The data below holds a line containing "Viewport: 812px width, 650px height." and a line containing "This screenshot has width=868, height=503."; please quote exactly those two lines and every line between them, and nothing else.

——

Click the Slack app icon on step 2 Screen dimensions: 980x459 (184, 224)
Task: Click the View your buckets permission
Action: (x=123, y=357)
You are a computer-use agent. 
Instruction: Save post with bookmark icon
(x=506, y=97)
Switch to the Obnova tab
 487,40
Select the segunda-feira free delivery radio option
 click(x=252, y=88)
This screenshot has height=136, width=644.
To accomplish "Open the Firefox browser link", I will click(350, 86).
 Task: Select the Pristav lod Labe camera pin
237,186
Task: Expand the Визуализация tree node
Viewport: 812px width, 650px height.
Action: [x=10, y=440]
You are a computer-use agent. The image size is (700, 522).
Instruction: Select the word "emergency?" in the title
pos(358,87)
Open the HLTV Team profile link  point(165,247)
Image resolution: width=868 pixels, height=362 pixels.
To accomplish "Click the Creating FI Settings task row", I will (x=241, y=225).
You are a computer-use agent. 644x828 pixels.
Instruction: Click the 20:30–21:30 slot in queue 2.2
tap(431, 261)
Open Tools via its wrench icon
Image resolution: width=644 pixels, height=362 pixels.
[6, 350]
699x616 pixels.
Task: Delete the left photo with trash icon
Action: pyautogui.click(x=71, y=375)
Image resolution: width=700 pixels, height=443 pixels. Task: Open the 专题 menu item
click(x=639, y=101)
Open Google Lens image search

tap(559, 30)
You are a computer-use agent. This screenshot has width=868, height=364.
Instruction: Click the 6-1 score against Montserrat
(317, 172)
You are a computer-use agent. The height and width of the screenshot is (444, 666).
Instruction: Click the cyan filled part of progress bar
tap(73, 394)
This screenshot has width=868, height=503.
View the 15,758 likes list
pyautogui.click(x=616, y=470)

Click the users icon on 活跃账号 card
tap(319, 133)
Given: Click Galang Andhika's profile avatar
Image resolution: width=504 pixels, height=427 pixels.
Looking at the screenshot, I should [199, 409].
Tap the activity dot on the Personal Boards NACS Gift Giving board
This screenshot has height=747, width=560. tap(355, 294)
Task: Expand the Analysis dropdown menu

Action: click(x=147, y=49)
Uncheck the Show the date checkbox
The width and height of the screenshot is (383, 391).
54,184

——

- [Answer space]:
Viewport: 812px width, 650px height.
Action: [x=10, y=440]
You are a computer-use agent. The image size is (700, 522).
Instruction: Select the word "emergency?" in the title
pos(358,87)
Open the HLTV Team profile link  point(165,247)
Image resolution: width=868 pixels, height=362 pixels.
To accomplish "Click the Creating FI Settings task row", I will (x=241, y=225).
You are a computer-use agent. 644x828 pixels.
Instruction: Click the 20:30–21:30 slot in queue 2.2
tap(431, 261)
Open Tools via its wrench icon
Image resolution: width=644 pixels, height=362 pixels.
[6, 350]
699x616 pixels.
Task: Delete the left photo with trash icon
Action: pyautogui.click(x=71, y=375)
Image resolution: width=700 pixels, height=443 pixels. Task: Open the 专题 menu item
click(x=639, y=101)
Open Google Lens image search

tap(559, 30)
You are a computer-use agent. This screenshot has width=868, height=364.
Instruction: Click the 6-1 score against Montserrat
(317, 172)
You are a computer-use agent. The height and width of the screenshot is (444, 666).
Instruction: Click the cyan filled part of progress bar
tap(73, 394)
This screenshot has width=868, height=503.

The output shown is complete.